30 September 2007

Therefore, ignore everything I say

Unavoidable to wander away from the music and get sucked back into thinking about work, or to consuming lists of daily life. Happens to me at the Met, during awesome scenes, and more than I care to admit. I nearly had to slap my face back to the opera on Thursday, for the obligatory second helping of Lucia di Lammermoor, right at the vortex of the mad scene. Walking off into the clear fall night of New York, I could say how meticulous and thoughtful every placed note, every action was; how well the text was served, how professional the phrases were churned, and with undeniable passion; how world-class the grand musical performance just witnessed. But in the end, it comes down to an elementary question, of how much I really dug the underlying Natalie Dessay sound, and I can't say I really do. Lawd knows I'm trying.

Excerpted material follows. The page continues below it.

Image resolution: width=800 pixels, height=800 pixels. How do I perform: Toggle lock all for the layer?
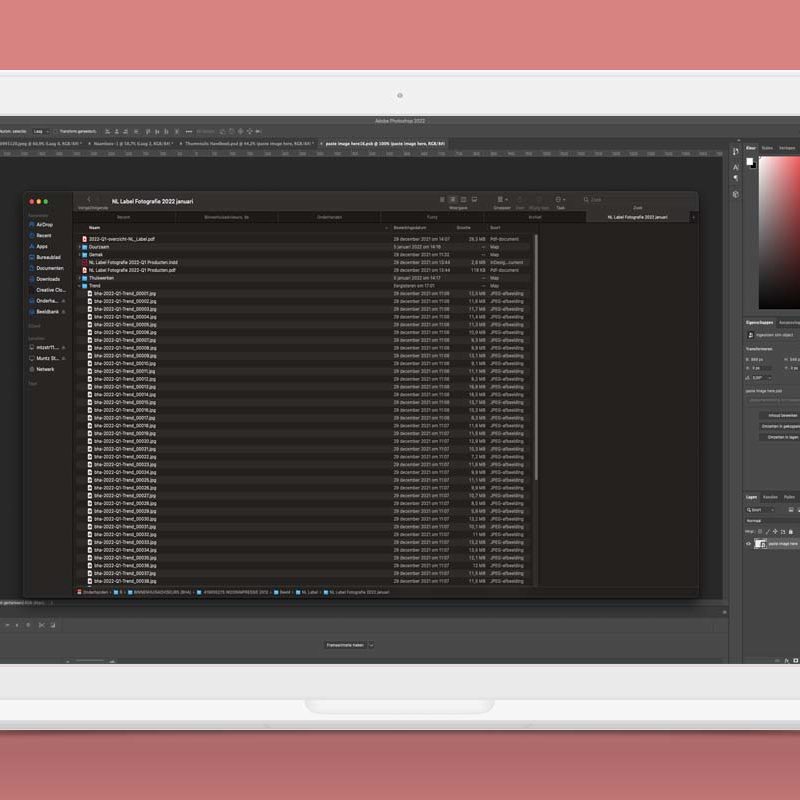(x=791, y=532)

But plug a favorite singer into a similar scenario, and a comparatively thoughtful and professional performance would yield an opposite reaction. Which is to say that all (my) criticism collapses from the arbitrary scaffolds built around ad hoc criteria. One's deep resonance (or dissonance) with a voice may be rationalized with creative words and witty metaphors, but at its heart it is really elusive to logic or explanation. This is my simple experience: this is how I adore Renee Fleming, how I can now fathom the possibility of liking (gulp!) Netrebko, etc.. For if a formula can be mapped out that can justify the level of ecstasy, then all magic that attends that ecstasy is, by definition, drained. I see that every other thing around the voice may help or diminish the way it touches me, but the prime thing is that it touches me. And in unnameable ways, so screwed up that the words in this blog cannot even point to the vicinity of that love.